*** RECORDS PROVIDED ***
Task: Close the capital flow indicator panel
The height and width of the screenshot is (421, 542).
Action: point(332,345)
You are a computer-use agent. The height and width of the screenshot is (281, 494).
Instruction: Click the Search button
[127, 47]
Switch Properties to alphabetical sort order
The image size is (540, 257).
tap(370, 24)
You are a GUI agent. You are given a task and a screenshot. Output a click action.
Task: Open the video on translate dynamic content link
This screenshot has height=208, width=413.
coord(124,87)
***
*** RECORDS PROVIDED ***
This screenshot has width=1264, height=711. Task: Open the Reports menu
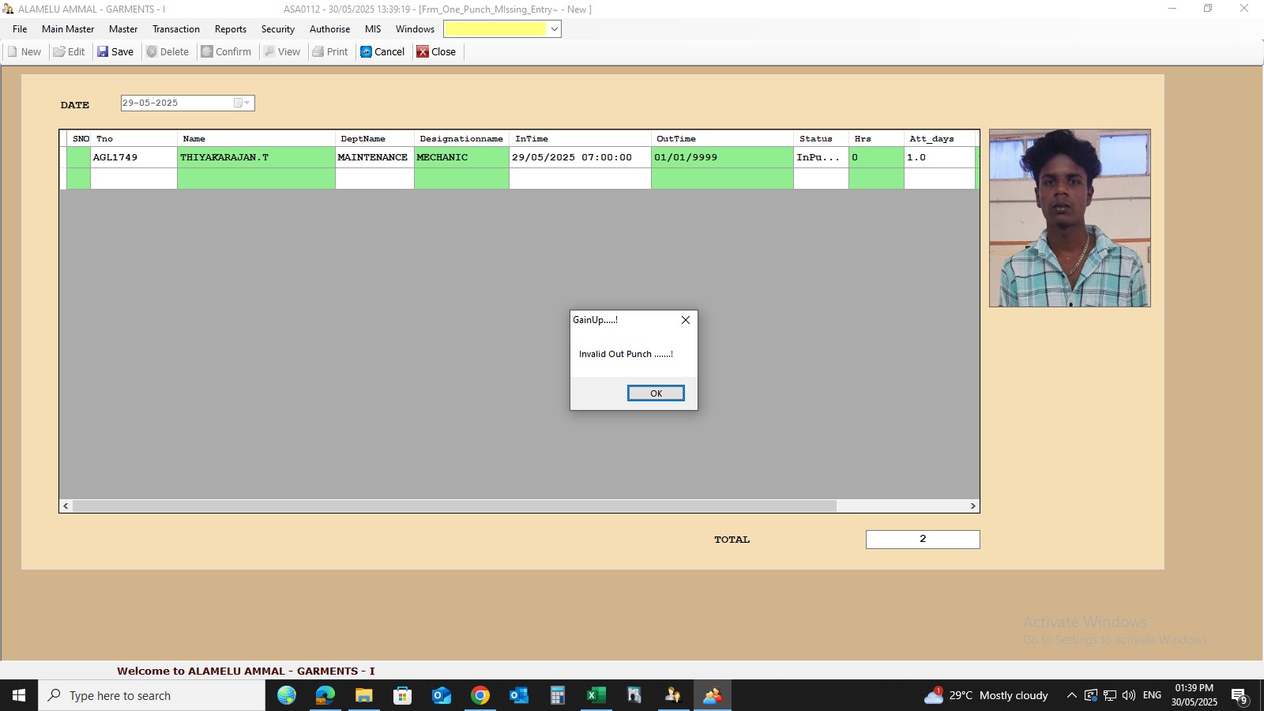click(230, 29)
***
WHAT THE TASK REQUIRES: Each line in the data that holds the string "agent" must be returned.

TASK RESPONSE:
You are a computer-use agent. The height and width of the screenshot is (281, 494).
You are a GUI agent. You are given a task and a screenshot. Output a click action.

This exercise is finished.